━━━ Data to process ━━━
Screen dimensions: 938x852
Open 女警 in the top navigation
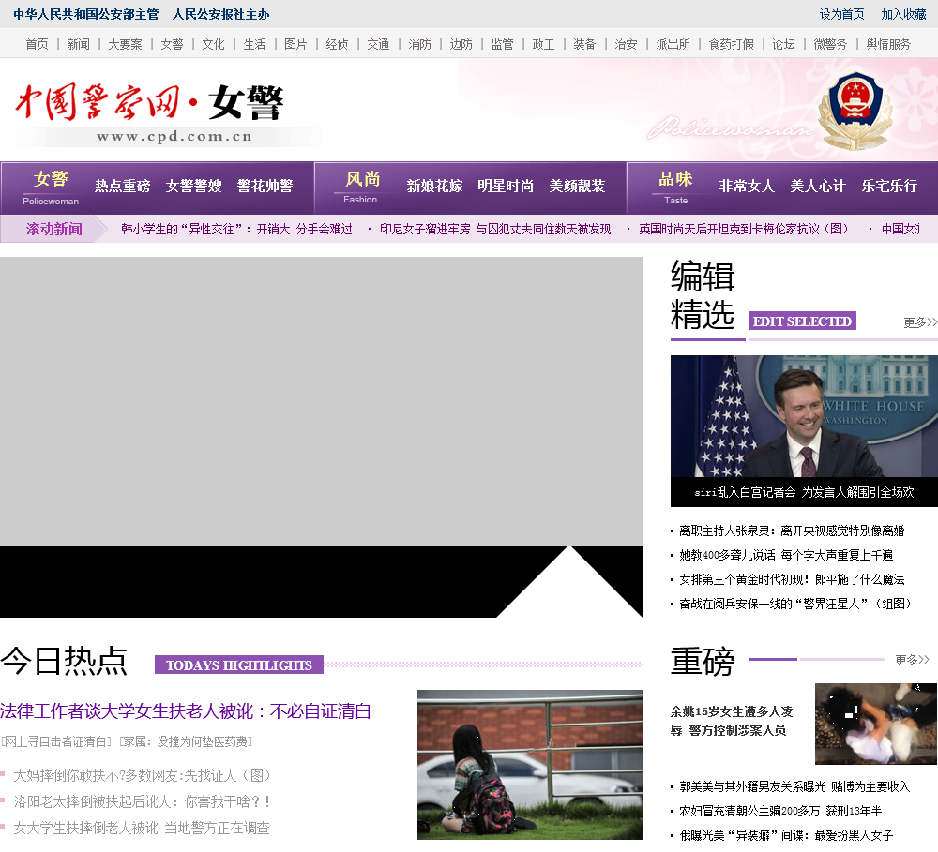172,44
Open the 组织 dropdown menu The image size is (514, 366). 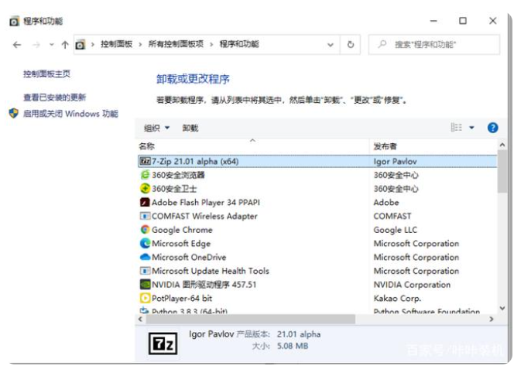click(156, 128)
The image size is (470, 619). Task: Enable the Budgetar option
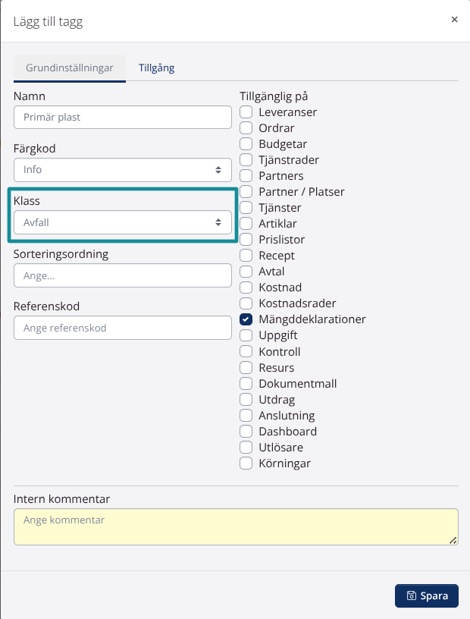(x=246, y=143)
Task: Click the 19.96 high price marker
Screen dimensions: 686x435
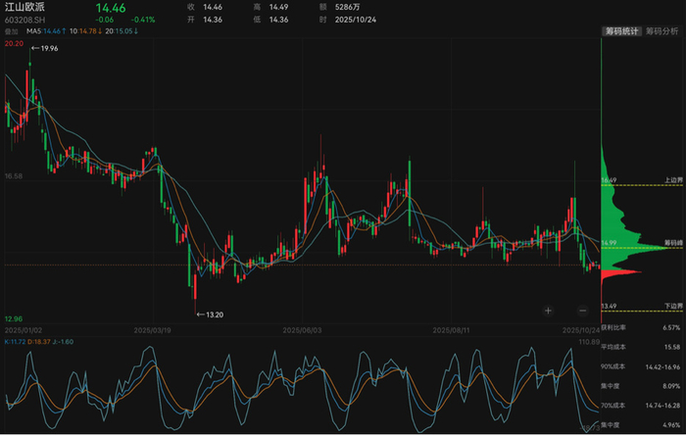Action: [x=49, y=47]
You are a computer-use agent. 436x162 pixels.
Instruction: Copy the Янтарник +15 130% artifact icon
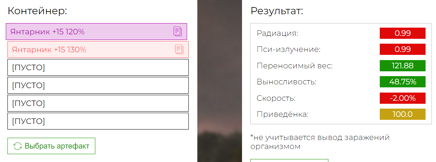pos(179,49)
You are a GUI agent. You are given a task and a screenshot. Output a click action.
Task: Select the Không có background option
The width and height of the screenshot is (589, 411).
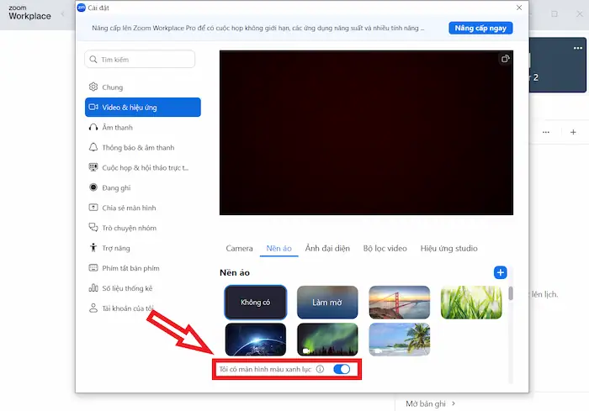click(256, 303)
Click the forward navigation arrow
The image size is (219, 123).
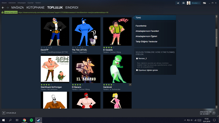pos(8,8)
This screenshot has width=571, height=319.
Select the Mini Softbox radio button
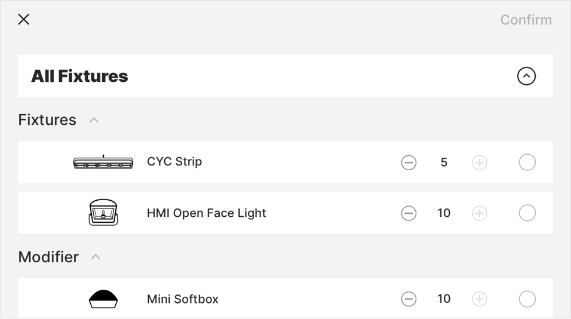[527, 299]
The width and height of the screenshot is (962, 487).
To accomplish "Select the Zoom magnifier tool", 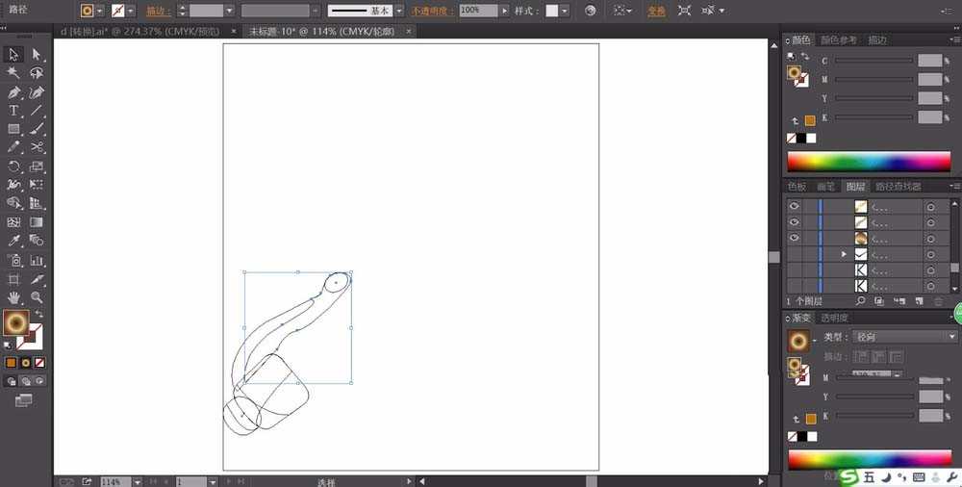I will point(37,297).
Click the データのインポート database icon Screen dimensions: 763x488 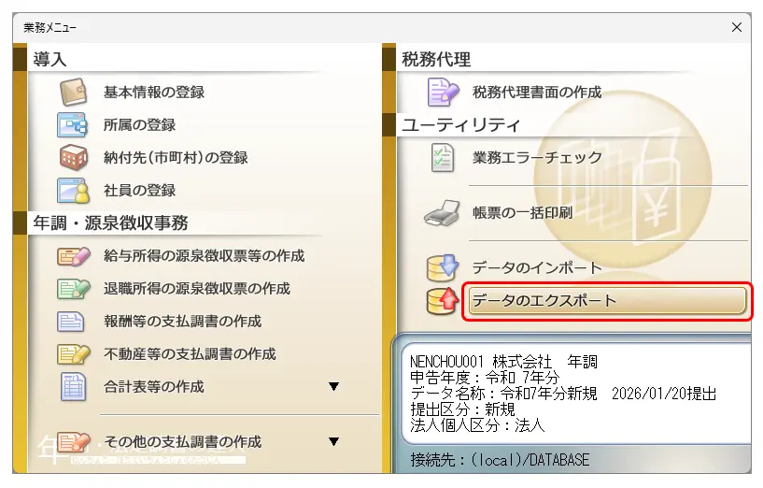click(x=443, y=268)
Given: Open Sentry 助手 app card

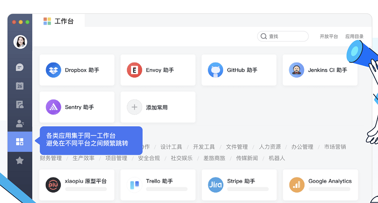Looking at the screenshot, I should pos(77,107).
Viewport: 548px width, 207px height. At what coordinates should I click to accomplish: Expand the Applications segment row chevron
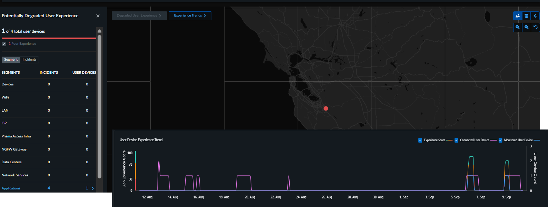pos(93,188)
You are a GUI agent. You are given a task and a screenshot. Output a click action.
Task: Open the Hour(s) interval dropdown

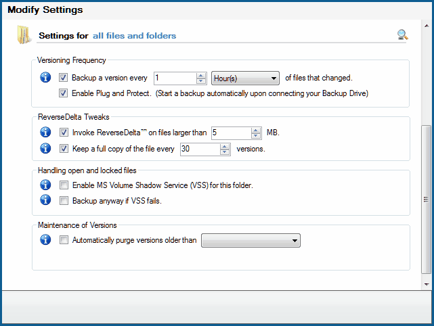click(x=245, y=78)
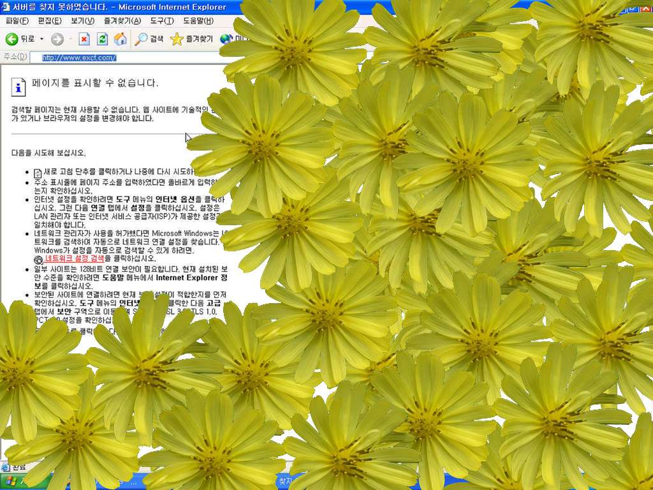The image size is (653, 490).
Task: Open the 편집(E) menu
Action: (x=50, y=21)
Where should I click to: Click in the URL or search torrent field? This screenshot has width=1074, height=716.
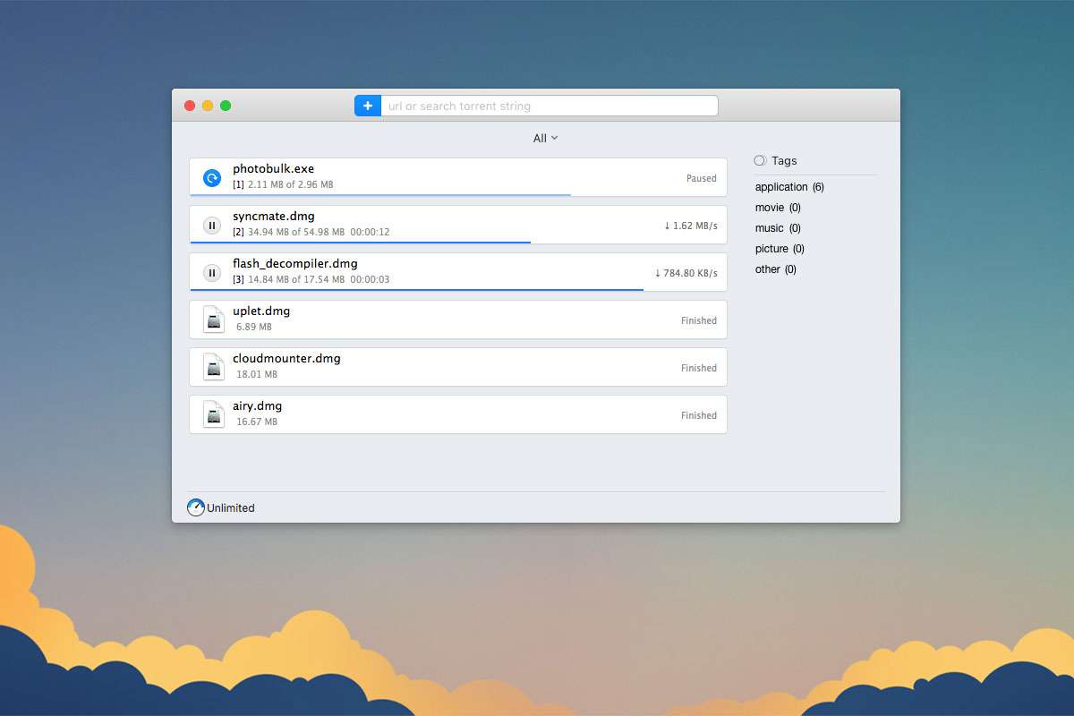549,106
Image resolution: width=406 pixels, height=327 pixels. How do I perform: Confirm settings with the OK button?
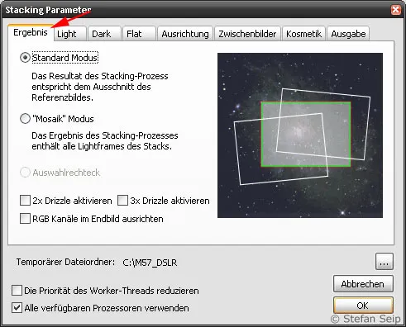pyautogui.click(x=363, y=306)
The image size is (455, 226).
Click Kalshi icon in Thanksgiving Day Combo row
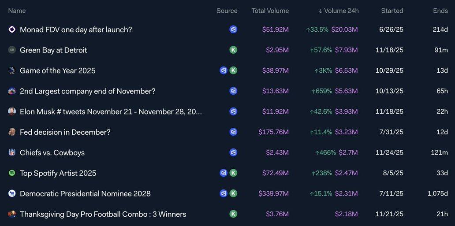[x=233, y=214]
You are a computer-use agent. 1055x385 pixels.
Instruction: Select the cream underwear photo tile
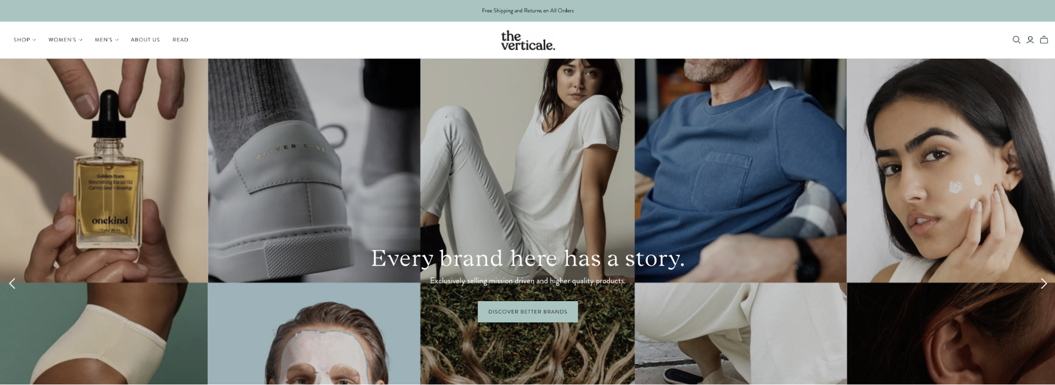104,334
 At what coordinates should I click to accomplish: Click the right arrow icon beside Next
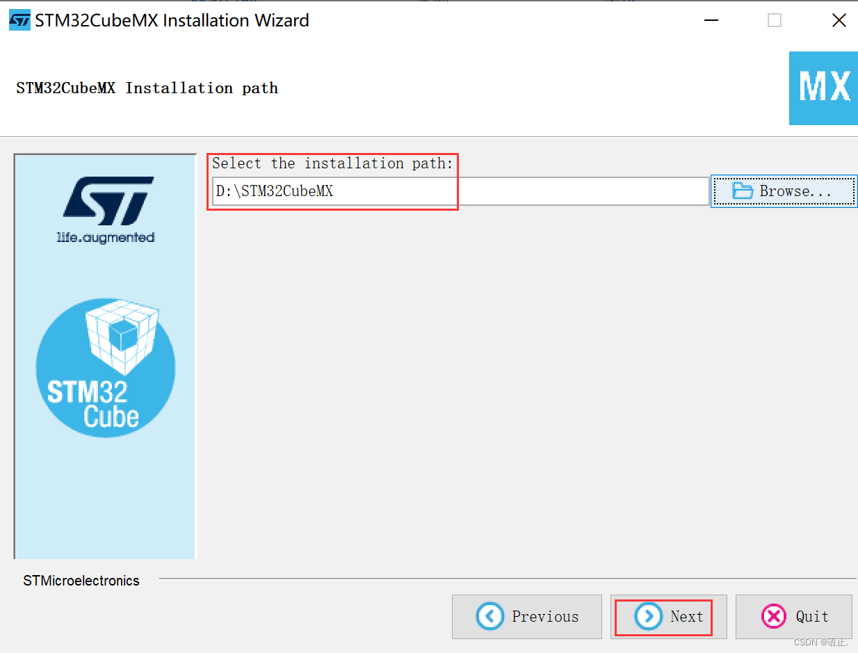(649, 616)
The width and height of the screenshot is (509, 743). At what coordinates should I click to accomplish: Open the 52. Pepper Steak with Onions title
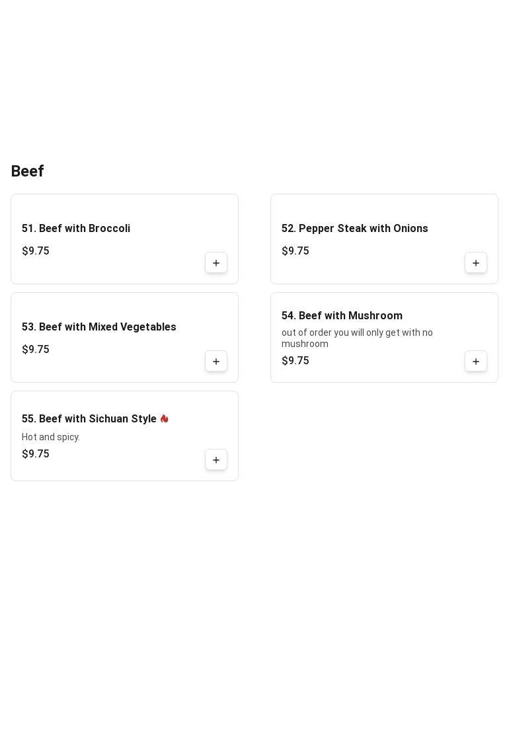click(x=354, y=229)
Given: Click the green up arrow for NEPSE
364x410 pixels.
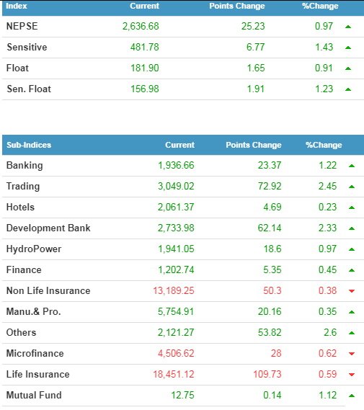Looking at the screenshot, I should [x=348, y=27].
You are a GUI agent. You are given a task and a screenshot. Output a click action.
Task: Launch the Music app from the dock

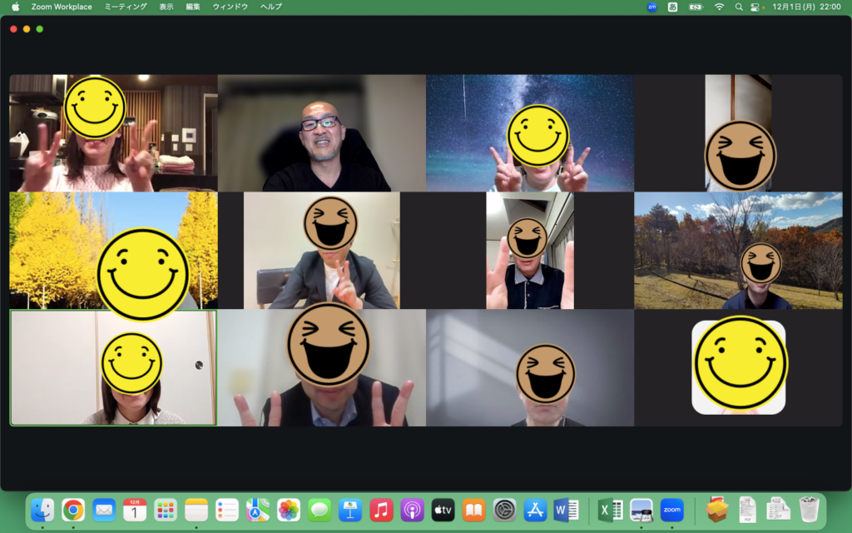click(382, 510)
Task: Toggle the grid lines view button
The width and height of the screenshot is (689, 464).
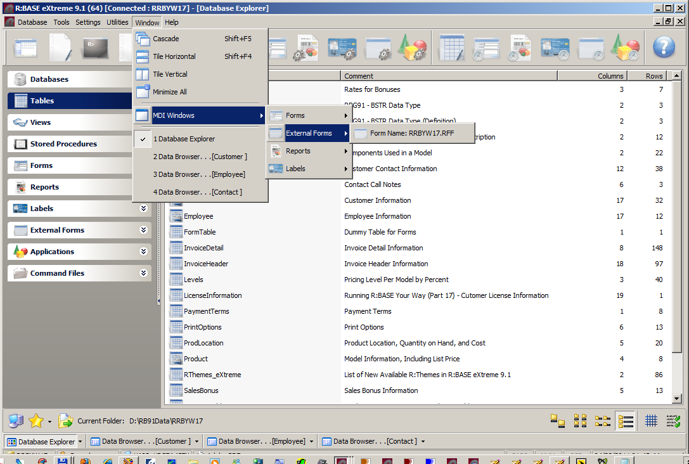Action: [x=651, y=421]
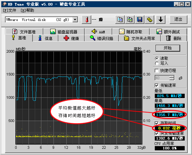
━━━
What to work on = Restate, word for word, each line from the line containing "The width and height of the screenshot is (689, 464)." through the end of the entries above; the pictures are not part of the copy.

Answer to the exercise =
The width and height of the screenshot is (689, 464).
Action: [x=651, y=421]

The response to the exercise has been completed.